EXTRAIT =
┄┄┄┄┄┄┄┄┄┄

Soutien de l'âme pour personnes sans âme?

Zu guter Letzt
Édition
2018/49
DOI:
https://doi.org/10.4414/bms.2018.17373
Bull Med Suisses. 2018;99(49):1766

Affiliations
Prof. de théologie, membre de la rédaction Ethique

Publié le 05.12.2018

Lorsque je n’ai rien à faire, j’aime passer un quart d’heure à explorer Facebook. Les citations amusantes me font sourire et ici ou là, j’aime une publication intéressante. J’y trouve aussi souvent des remarques et 
des pistes de réflexion captivantes. Il y a peu, j’ai par exemple lu sur la page d’un représentant des libres penseurs: «Très bonne conférence l’après-midi sur le ‹Soutien de l’âme pour personnes sans âme›».
Voilà une présentation à laquelle j’aurais volontiers assis­t­é aussi. Que sont des gens sans âme? Des gens inanimés au sens théologique du terme? Des zombies? Des matérialistes purs et durs? Et en quoi consiste alors le soutien de l’âme? De quoi s’occupe-t-on? Du cerveau? Du corps? De la vie ici et maintenant? Est-ce fondamentalement si différent du soutien de l’âme pour les personnes qui en ont une?

┄┄┄┄┄┄┄┄┄┄

MATÉRIEL FOURNI =
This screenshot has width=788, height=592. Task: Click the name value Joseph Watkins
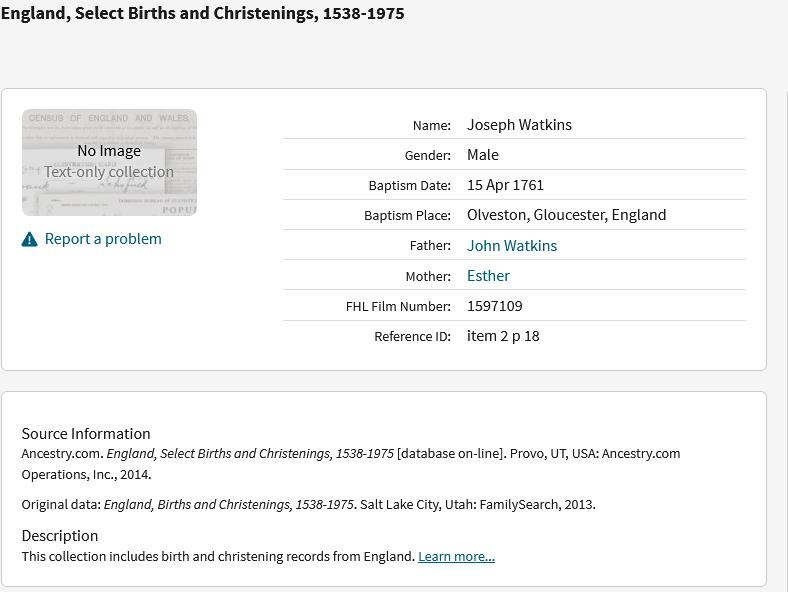[519, 125]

┄┄┄┄┄┄┄┄┄┄

TRAVAIL À FAIRE =
Reprenez le texte sur le soutien de l'âme de «Lorsque je n’ai» à «en ont une?» en renommant «Facebook» en «Instagram», s'il vous plaît.

RÉPONSE FINALE =
Lorsque je n’ai rien à faire, j’aime passer un quart d’heure à explorer Instagram. Les citations amusantes me font sourire et ici ou là, j’aime une publication intéressante. J’y trouve aussi souvent des remarques et 
des pistes de réflexion captivantes. Il y a peu, j’ai par exemple lu sur la page d’un représentant des libres penseurs: «Très bonne conférence l’après-midi sur le ‹Soutien de l’âme pour personnes sans âme›».
Voilà une présentation à laquelle j’aurais volontiers assis­t­é aussi. Que sont des gens sans âme? Des gens inanimés au sens théologique du terme? Des zombies? Des matérialistes purs et durs? Et en quoi consiste alors le soutien de l’âme? De quoi s’occupe-t-on? Du cerveau? Du corps? De la vie ici et maintenant? Est-ce fondamentalement si différent du soutien de l’âme pour les personnes qui en ont une?